En avril 2022, Nicholas Calio, président d’Airlines for America, le plus grand lobby des compagnies aériennes américaines a écrit une lettre demandant instamment au gouvernement américain de lever le port du masque obligatoire pour tous les voyageurs aériens et le test COVID-19 pour les voyages internationaux.«Aucune de ces restrictions n’est actuellement soutenue par les données et la science dans l’environnement sanitaire actuel» écrit-il.

En mai, le gouvernement Biden a autorisé la fin du port obligatoire du masque dans les trains et les avions. Puis, le 10  juin, le CDC a supprimé les exigences de test pour les voyageurs aériens entrant aux États-Unis.

Le gouvernement Biden a adopté une politique de «laisser le virus sévir » alors même que de nouveaux sous-variants de ce virus mortel et débilitant se répandent dans le pays.

Les travailleurs des compagnies aériennes, comme les cheminots britanniques et d’autres sections de la classe ouvrière, disent que cela suffit. Cette opposition croissante a cependant besoin d’une organisation et d’une stratégie politique.
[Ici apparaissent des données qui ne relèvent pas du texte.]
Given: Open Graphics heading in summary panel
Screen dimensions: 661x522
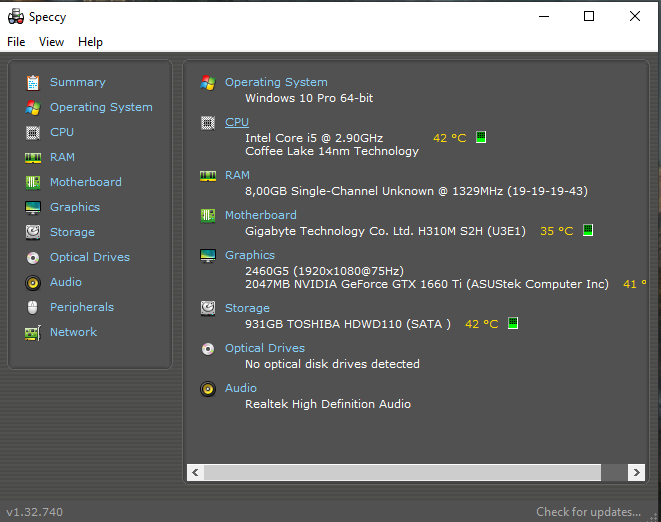Looking at the screenshot, I should [x=250, y=255].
La politique nationaliste et pro-capitaliste des syndicats, qui dressent les travailleurs les uns contre les autres dans une course fratricide vers le bas, ont conduit les travailleurs des compagnies aériennes dans une impasse. De nouvelles organisations contrôlées par la base sont nécessaires pour coordonner au-delà des frontières nationales leurs luttes contre ces entreprises mondiales. C’est pourquoi a été fondée l’année dernière l’Alliance internationale ouvrière des comités de base (IWA-RFC).

Une contre-offensive sociale de la classe ouvrière doit être associée à une lutte politique consciente contre le capitalisme.

La crise du transport aérien est le produit de décennies de promotion du «marché libre» par les gouvernements capitalistes du monde entier. La déréglementation de l’industrie aérienne aux États-Unis et l’écrasement de la grève des contrôleurs aériens par Reagan en 1981 ont été les premiers coups de feu d’une guerre contre les travailleurs du secteur aérien. Suivirent la privatisation des compagnies aériennes publiques de nombreux pays, une vague de faillites, fusions et licenciements massifs, l’apparition de «compagnies aériennes à bas prix» qui ont créé une concurrence féroce, et une détérioration de la sécurité et des conditions de travail.

La crise et l’échec du capitalisme sont désormais apparents pour tous le monde : dans la poussée record de l’inflation, la pénurie des produits de base, la pandémie qui continue et le gaspillage des ressources de la société pour l’enrichissement des trusts et de l’oligarchie financière, et dans leurs plans fous de troisième guerre mondiale. Le secteur mondial du transport aérien doit être transformé en service public, contrôlé démocratiquement et détenu collectivement par la classe ouvrière dans le cadre de la réorganisation socialiste de l’économie mondiale.